> [WHAT THE EXERCISE ASKS]:
Go through the entries and say how many lines contain the string "computer". The number is the whole answer.

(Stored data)
------------

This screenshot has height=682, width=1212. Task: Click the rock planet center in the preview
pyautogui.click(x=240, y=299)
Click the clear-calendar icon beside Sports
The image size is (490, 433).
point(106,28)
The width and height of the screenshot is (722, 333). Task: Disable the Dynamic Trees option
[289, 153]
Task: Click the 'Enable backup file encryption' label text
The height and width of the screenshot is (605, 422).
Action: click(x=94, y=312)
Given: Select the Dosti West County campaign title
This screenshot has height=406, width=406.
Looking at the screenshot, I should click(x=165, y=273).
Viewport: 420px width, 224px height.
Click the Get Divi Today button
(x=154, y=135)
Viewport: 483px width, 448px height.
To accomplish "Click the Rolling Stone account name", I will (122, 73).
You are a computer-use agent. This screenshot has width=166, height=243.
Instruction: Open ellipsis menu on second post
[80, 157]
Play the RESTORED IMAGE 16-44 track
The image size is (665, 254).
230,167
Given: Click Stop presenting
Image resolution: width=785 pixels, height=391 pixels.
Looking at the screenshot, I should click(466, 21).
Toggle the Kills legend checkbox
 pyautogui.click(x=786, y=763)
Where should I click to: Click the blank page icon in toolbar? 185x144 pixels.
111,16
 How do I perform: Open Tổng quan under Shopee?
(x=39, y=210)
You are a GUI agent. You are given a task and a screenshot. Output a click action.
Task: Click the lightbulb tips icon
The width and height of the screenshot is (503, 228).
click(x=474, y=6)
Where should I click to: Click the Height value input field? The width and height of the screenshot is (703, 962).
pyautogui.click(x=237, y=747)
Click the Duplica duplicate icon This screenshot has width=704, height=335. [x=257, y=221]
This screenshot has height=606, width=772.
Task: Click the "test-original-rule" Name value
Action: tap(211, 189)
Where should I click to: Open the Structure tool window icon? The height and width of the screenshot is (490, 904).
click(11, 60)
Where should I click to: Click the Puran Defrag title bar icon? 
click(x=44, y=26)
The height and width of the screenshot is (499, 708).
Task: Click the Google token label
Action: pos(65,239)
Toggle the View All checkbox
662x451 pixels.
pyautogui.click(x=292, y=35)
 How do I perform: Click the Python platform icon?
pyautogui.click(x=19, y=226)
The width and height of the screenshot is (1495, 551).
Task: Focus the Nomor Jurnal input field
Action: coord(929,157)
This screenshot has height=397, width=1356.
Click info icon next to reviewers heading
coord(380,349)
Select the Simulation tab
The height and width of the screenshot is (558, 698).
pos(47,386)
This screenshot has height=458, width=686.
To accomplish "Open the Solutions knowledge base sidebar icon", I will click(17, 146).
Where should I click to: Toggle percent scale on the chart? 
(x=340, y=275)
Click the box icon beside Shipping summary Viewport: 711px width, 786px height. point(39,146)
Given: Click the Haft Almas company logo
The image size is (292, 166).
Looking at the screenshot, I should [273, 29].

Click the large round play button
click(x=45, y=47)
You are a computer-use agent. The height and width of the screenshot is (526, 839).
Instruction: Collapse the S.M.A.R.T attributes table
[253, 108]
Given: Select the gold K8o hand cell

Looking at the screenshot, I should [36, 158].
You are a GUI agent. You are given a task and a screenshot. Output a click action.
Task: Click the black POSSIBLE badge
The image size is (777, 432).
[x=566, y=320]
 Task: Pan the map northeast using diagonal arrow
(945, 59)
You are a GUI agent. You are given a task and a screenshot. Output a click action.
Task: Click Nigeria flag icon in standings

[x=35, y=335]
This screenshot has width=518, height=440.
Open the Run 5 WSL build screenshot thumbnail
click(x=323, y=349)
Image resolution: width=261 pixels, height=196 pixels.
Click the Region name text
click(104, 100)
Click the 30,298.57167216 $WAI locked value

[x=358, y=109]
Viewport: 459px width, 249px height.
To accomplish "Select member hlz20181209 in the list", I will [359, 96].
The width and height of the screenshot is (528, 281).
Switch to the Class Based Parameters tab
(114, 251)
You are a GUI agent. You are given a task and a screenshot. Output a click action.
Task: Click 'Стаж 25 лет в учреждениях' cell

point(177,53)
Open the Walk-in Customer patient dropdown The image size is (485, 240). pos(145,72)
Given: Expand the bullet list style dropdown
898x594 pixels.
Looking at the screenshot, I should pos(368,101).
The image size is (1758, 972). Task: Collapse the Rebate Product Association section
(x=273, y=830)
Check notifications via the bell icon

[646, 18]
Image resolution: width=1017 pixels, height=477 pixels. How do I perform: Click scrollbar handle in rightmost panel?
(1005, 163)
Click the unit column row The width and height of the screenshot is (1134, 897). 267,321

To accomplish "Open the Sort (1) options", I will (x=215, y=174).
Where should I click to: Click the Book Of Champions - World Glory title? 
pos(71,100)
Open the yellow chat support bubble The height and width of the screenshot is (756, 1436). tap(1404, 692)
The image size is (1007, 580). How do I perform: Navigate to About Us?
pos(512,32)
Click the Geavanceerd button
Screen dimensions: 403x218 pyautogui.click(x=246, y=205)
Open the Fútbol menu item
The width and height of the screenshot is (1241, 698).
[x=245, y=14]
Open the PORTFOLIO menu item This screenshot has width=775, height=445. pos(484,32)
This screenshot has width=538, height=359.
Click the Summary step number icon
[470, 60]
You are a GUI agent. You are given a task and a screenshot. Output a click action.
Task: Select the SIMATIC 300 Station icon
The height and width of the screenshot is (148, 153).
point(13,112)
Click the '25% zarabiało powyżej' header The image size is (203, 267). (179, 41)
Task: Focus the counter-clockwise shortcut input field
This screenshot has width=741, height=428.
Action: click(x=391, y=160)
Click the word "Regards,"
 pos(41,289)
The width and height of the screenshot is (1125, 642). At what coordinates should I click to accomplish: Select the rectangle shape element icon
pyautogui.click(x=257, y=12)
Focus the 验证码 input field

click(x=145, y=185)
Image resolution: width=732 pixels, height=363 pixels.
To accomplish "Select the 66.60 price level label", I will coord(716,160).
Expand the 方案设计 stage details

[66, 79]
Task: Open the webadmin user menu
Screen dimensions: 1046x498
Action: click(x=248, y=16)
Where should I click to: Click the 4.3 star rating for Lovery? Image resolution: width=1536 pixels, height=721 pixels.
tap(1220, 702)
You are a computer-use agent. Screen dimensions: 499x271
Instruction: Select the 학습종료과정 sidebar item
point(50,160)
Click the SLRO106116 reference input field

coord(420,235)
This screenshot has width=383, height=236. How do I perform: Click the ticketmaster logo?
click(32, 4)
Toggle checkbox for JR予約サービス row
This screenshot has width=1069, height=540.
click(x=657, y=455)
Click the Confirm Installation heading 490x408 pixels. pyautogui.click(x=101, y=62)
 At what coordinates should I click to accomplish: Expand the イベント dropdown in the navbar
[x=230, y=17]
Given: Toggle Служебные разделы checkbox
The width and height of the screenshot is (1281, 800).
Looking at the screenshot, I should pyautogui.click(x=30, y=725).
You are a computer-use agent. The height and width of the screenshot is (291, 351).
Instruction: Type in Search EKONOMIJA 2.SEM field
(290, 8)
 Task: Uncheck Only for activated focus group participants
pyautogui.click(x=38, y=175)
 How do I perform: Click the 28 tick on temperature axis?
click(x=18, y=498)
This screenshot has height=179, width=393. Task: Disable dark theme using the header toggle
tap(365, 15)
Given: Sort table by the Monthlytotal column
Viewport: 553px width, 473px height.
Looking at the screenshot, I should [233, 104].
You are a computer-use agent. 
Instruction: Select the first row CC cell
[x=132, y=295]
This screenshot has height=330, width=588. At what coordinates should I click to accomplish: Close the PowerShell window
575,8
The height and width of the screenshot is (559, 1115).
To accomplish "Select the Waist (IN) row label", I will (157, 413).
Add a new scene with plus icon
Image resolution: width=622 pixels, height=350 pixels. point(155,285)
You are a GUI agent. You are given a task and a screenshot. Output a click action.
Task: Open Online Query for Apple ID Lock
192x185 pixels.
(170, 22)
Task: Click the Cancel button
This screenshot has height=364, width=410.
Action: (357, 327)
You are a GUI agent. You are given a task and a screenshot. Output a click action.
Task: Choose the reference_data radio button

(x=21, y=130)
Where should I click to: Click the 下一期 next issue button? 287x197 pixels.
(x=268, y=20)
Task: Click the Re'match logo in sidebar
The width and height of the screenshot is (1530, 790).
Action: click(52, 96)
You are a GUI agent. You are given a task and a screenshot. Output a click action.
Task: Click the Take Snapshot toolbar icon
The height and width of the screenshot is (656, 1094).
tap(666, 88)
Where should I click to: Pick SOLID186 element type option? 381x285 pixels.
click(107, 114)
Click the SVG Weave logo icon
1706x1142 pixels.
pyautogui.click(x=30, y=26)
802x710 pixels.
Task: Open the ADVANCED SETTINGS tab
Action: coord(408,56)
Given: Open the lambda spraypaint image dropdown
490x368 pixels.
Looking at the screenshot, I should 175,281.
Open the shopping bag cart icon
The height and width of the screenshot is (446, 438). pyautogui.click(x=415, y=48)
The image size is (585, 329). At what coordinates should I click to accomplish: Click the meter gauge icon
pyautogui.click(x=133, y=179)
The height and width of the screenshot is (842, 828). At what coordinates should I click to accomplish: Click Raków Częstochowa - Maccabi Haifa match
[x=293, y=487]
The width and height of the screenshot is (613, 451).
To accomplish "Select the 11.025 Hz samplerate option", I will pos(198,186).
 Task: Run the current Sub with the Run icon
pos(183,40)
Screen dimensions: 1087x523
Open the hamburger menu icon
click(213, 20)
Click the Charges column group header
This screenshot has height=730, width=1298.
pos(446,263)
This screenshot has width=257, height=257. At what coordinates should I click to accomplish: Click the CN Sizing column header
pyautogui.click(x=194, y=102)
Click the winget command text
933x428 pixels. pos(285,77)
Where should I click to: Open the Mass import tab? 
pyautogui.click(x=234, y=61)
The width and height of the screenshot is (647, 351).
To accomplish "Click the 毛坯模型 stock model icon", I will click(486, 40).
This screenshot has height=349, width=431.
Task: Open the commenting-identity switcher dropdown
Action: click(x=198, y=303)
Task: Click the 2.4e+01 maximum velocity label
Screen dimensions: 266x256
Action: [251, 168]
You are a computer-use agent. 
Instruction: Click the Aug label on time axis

------------

> [SOLUTION TO THIS PROBLEM]:
6